Assigned task: Set down all of the data that follows, keeping every character.

Input for this task:
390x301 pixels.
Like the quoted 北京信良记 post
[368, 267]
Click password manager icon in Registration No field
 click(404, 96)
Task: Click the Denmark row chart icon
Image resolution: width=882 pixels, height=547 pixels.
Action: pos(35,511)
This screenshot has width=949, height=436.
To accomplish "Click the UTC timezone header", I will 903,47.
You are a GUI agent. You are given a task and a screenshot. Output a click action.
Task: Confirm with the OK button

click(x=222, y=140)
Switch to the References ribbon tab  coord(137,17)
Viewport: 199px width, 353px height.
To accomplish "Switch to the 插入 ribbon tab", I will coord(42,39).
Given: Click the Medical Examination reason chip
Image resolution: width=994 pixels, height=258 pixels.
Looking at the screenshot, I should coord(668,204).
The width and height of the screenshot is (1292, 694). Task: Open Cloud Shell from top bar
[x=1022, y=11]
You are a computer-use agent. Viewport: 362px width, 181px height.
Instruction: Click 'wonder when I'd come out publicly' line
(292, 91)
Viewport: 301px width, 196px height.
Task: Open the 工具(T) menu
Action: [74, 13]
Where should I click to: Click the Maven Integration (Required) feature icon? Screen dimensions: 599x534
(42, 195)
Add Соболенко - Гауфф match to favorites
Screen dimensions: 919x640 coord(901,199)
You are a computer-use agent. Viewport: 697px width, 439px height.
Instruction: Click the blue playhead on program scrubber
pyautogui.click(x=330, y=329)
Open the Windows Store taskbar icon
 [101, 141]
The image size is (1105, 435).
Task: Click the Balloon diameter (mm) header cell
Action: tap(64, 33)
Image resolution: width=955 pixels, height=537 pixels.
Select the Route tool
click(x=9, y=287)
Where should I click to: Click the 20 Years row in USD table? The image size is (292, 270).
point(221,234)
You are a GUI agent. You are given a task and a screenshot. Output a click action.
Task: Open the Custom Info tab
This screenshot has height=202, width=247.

Finished task:
390x301 pixels.
Like the quoted 北京信良记 post
[368, 267]
Click password manager icon in Registration No field
 click(404, 96)
Task: Click the Denmark row chart icon
Image resolution: width=882 pixels, height=547 pixels.
Action: pos(35,511)
This screenshot has width=949, height=436.
To accomplish "Click the UTC timezone header", I will 903,47.
You are a GUI agent. You are given a task and a screenshot. Output a click action.
Task: Confirm with the OK button

click(x=222, y=140)
Switch to the References ribbon tab  coord(137,17)
Viewport: 199px width, 353px height.
To accomplish "Switch to the 插入 ribbon tab", I will coord(42,39).
Given: Click the Medical Examination reason chip
Image resolution: width=994 pixels, height=258 pixels.
Looking at the screenshot, I should coord(668,204).
The width and height of the screenshot is (1292, 694). Task: Open Cloud Shell from top bar
[x=1022, y=11]
You are a computer-use agent. Viewport: 362px width, 181px height.
Instruction: Click 'wonder when I'd come out publicly' line
(292, 91)
Viewport: 301px width, 196px height.
Task: Open the 工具(T) menu
Action: [74, 13]
Where should I click to: Click the Maven Integration (Required) feature icon? Screen dimensions: 599x534
(42, 195)
Add Соболенко - Гауфф match to favorites
Screen dimensions: 919x640 coord(901,199)
You are a computer-use agent. Viewport: 697px width, 439px height.
Instruction: Click the blue playhead on program scrubber
pyautogui.click(x=330, y=329)
Open the Windows Store taskbar icon
 [101, 141]
The image size is (1105, 435).
Task: Click the Balloon diameter (mm) header cell
Action: tap(64, 33)
Image resolution: width=955 pixels, height=537 pixels.
Select the Route tool
click(x=9, y=287)
Where should I click to: Click the 20 Years row in USD table? The image size is (292, 270).
point(221,234)
You are a GUI agent. You are given a task and a screenshot. Output a click action.
Task: Open the Custom Info tab
This screenshot has height=202, width=247.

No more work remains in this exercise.